▶ What to work on
(1) Using the passage about Fumiyo Kouno's Hiroshima work below, decide whether each statement agrees with it: (a) The work has won a Tezuka prize. (b) American comic critics gave the work mixed reviews. (c) David Welsh counts the work among his very favorites. Answer yes or no for each and quote the words from the passage that decide it.
(2) Pick up the passage about Fumiyo Kouno's Hiroshima work below and continue it after its final sentence.

▶ Passage
□ □ □ □

Louis-Ferdinand Céline, Le Voyage au Bout de la Nuit (as quoted by Kenzaburo Oe in Hiroshima Notes (“On Human Dignity”))

Fumiyo Kouno’s famous work on the after effects and survivors of the Hiroshima bomb needs little by way of introduction. Town of Evening Calm, Country of Cherry Blossoms has won a Tezuka prize and has received near unanimous acclaim from American comic critics. This includes a book of the year citation from Dirk Deppey as well as high and consistent praise from the noted manga critic, David Welsh, who counts it among his very favorites.

□ □ □ □

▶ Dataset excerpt
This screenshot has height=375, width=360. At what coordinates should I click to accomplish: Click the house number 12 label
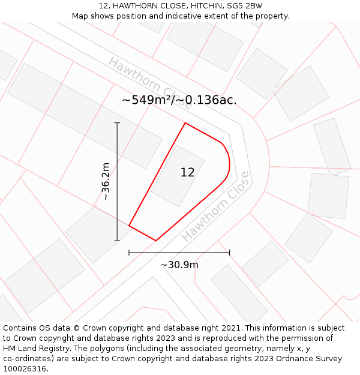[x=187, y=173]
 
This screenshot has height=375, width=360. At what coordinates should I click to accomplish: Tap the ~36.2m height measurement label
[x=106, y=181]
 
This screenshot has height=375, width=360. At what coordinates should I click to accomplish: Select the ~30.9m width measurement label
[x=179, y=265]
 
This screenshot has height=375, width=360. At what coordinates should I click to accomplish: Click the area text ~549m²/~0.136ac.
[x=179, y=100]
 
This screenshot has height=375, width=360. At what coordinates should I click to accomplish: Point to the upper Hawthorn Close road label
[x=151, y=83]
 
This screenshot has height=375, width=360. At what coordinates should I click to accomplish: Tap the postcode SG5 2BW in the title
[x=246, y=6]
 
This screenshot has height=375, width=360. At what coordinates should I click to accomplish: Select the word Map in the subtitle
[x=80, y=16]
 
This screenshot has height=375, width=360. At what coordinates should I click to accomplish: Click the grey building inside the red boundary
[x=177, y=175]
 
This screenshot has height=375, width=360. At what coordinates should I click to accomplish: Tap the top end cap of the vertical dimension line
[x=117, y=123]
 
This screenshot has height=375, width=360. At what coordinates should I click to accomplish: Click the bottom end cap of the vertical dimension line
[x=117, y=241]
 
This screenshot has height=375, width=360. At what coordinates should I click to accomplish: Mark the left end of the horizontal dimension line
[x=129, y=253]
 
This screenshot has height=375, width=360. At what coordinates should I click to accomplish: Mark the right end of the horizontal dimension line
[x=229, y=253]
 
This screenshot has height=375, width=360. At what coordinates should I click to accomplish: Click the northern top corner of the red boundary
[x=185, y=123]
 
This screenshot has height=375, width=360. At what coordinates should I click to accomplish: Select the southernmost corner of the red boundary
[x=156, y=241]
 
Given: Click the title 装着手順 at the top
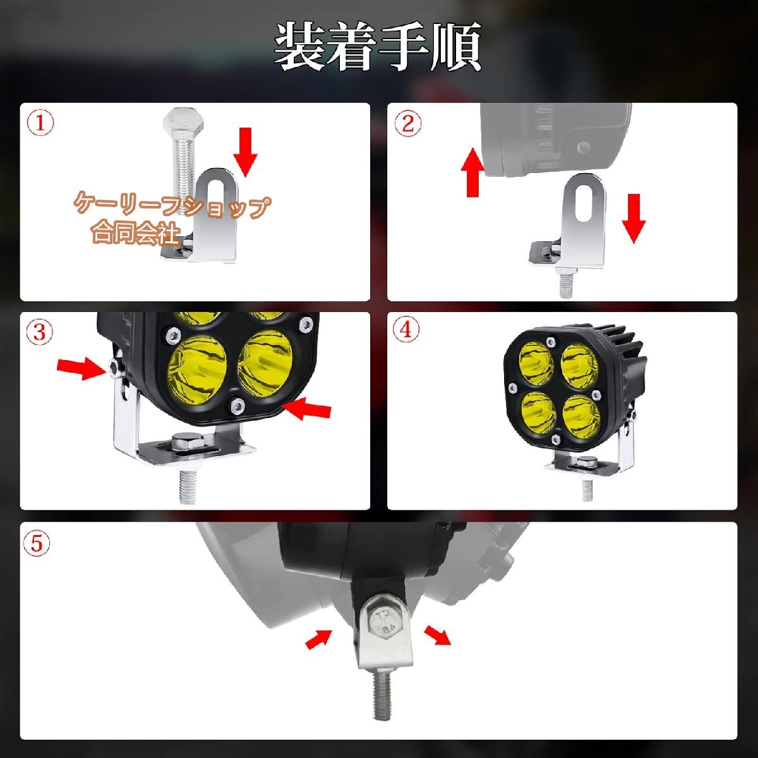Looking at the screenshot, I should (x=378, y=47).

□ □ □ □

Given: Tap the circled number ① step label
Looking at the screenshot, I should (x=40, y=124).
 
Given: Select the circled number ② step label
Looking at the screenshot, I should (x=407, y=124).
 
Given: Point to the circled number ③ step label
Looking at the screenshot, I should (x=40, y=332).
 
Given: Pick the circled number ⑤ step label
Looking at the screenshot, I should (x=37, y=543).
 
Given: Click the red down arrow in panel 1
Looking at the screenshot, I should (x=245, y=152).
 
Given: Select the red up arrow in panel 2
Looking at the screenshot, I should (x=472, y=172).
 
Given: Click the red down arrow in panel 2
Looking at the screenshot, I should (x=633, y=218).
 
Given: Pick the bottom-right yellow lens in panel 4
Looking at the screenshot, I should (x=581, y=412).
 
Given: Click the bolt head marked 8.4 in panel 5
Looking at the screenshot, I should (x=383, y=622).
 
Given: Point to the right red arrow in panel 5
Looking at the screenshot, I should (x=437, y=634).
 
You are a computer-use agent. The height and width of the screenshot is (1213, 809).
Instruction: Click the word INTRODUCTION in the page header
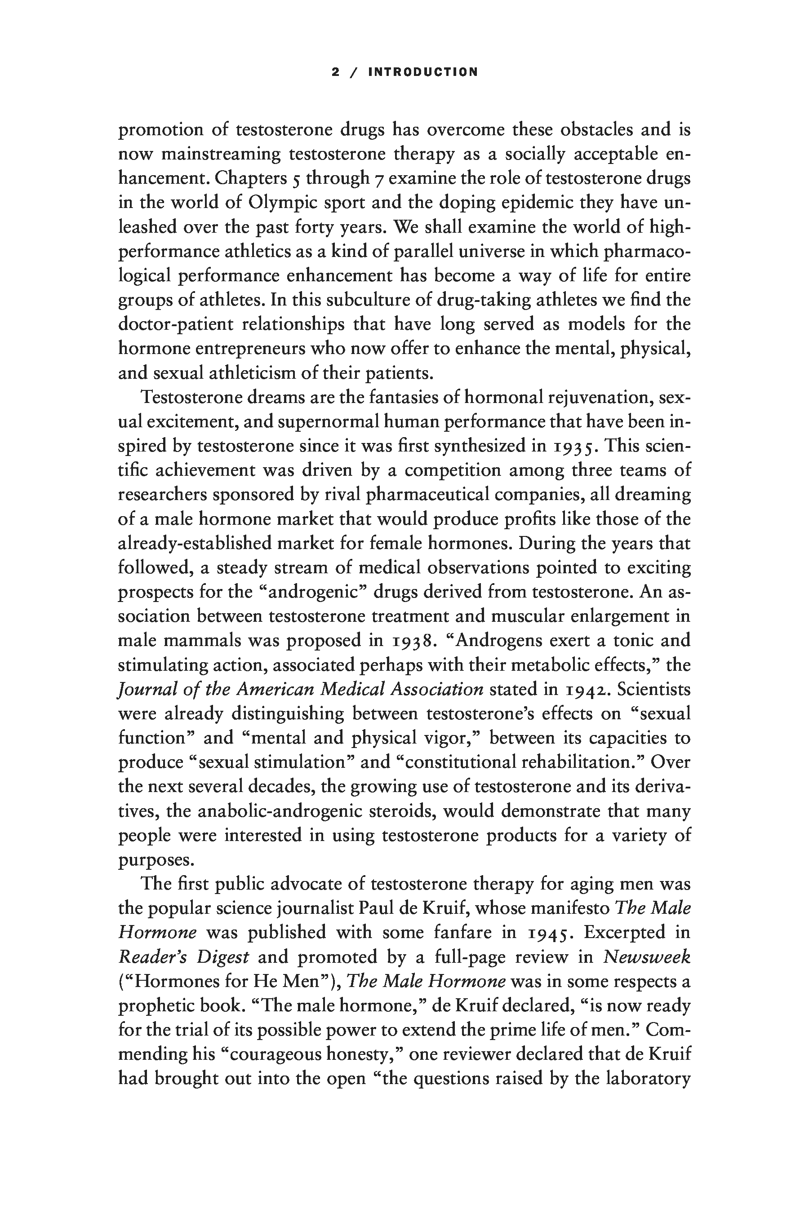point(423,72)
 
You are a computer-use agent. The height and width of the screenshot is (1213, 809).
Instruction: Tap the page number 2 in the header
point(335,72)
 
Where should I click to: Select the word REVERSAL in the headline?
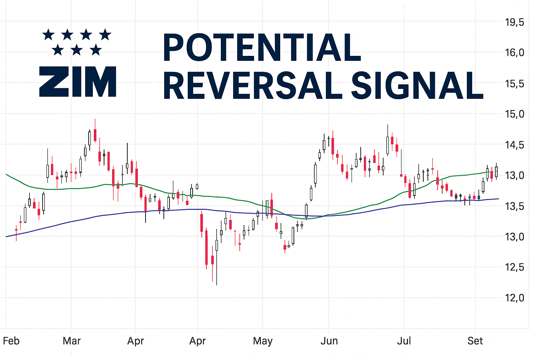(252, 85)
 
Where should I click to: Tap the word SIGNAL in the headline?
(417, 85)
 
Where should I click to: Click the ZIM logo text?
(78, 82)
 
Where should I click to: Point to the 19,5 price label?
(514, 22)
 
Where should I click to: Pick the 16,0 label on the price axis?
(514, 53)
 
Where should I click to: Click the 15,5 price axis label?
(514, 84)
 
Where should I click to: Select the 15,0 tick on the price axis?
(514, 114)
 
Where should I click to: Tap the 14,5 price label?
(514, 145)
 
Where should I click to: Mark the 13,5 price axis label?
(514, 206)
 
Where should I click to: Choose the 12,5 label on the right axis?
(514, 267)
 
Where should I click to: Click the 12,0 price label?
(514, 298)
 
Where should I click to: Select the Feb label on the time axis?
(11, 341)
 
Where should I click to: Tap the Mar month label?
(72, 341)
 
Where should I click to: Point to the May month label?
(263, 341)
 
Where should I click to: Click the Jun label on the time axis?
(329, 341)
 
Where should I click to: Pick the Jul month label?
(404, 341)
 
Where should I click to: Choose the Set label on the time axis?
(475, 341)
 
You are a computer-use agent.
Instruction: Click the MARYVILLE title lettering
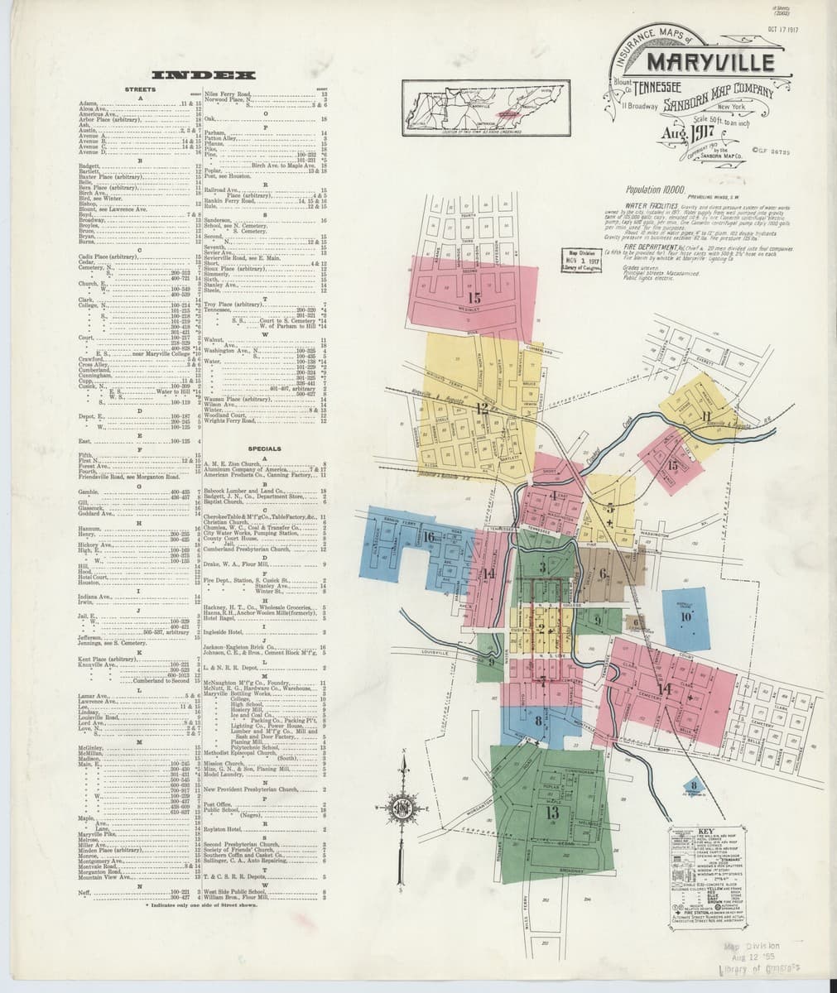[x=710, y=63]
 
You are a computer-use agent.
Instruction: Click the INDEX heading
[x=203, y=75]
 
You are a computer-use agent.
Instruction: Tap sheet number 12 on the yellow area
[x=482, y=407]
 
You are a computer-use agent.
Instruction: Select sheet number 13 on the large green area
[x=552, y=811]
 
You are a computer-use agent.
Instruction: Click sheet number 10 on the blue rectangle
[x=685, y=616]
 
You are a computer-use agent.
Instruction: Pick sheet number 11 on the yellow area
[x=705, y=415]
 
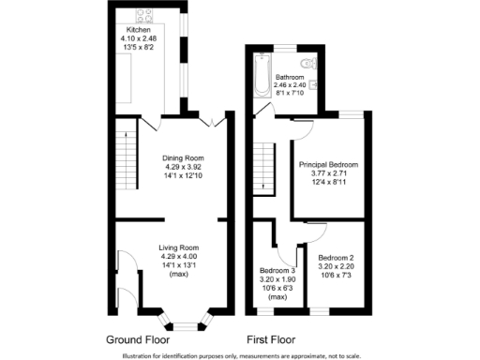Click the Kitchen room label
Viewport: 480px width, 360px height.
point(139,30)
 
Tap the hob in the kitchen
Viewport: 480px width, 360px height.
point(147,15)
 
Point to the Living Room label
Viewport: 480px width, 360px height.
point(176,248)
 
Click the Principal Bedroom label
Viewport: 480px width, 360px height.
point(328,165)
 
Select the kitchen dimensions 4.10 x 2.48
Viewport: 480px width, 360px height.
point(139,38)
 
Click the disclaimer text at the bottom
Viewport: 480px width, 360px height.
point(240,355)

□ □ □ □

▶ Results for each task
(1)
(a) Yes: "has won a Tezuka prize"
(b) No: "has received near unanimous acclaim from American comic critics"
(c) Yes: "who counts it among his very favorites"

(2)
The opening pages of  Kouno’s narrative are intentionally filled with a sense of the ordinary: there is a period of communion over a recently finished dress; the protagonist’s, Minami’s,  tranquil passage through the city of Hiroshima with its period detail; and her quiet austerity as she collects bamboo wrappers to make a pair of sandals. The gentle rhythms of life and conversation are interrupted only by Minami’s exclamations and flashbacks.  Her past ordeals are inseparable from her present reality and triggered by the simplest of suggestions: in one instance, that she would make “a good wife” and, later, a combination of memory and the senses as the shadows, heat and steam of a bathhouse produce unwelcome reminiscences. Another flashback is triggered by the hint of romantic love which becomes mixed with descriptions of swollen bodies, melting shoes and of walking over the dead. Her friends and family remain at a distance, almost placid observers of her gradual descent into darkness. It is this tragic lyricism, the slow but measured pace conferring a sense of dignity, which seems to have earned Kouno’s story a place in so many readers’ hearts.